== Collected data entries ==
[Start of Attachment]

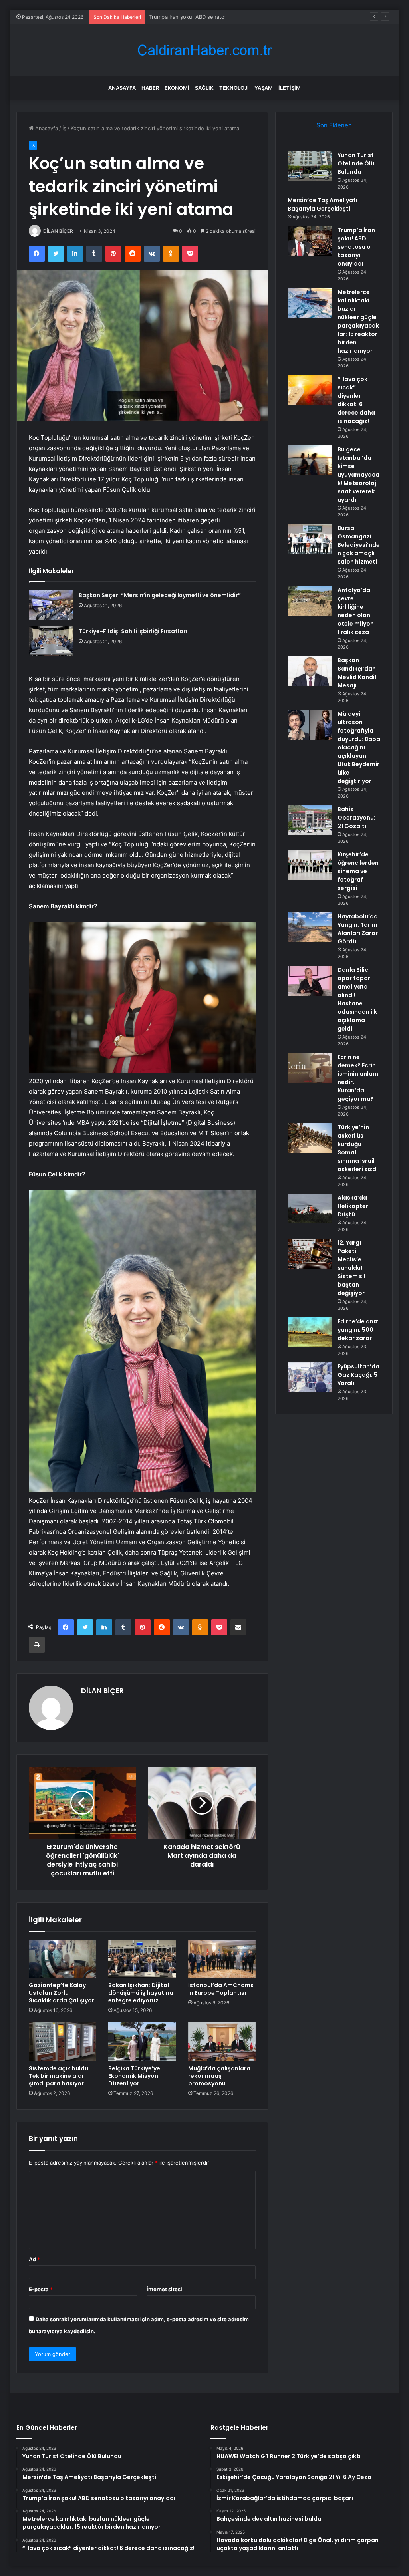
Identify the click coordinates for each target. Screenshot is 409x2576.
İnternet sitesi (164, 2289)
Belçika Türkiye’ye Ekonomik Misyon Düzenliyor (134, 2075)
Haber (150, 88)
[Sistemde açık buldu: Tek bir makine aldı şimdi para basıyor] (63, 2041)
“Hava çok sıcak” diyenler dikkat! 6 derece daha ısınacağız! (356, 400)
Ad (34, 2259)
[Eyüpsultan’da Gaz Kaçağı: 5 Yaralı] (310, 1377)
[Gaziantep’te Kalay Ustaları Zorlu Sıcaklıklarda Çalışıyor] (63, 1959)
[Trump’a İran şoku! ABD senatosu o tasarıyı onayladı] (310, 241)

[End of Attachment]

== WHAT IS NEEDED ==
The answer is the line holding "İnternet sitesi (164, 2289)" and all the lines after it through the end of the records, repeated exactly.

== OUTPUT FOR THIS EXERCISE ==
İnternet sitesi (164, 2289)
Belçika Türkiye’ye Ekonomik Misyon Düzenliyor (134, 2075)
Haber (150, 88)
[Sistemde açık buldu: Tek bir makine aldı şimdi para basıyor] (63, 2041)
“Hava çok sıcak” diyenler dikkat! 6 derece daha ısınacağız! (356, 400)
Ad (34, 2259)
[Eyüpsultan’da Gaz Kaçağı: 5 Yaralı] (310, 1377)
[Gaziantep’te Kalay Ustaları Zorlu Sıcaklıklarda Çalışıyor] (63, 1959)
[Trump’a İran şoku! ABD senatosu o tasarıyı onayladı] (310, 241)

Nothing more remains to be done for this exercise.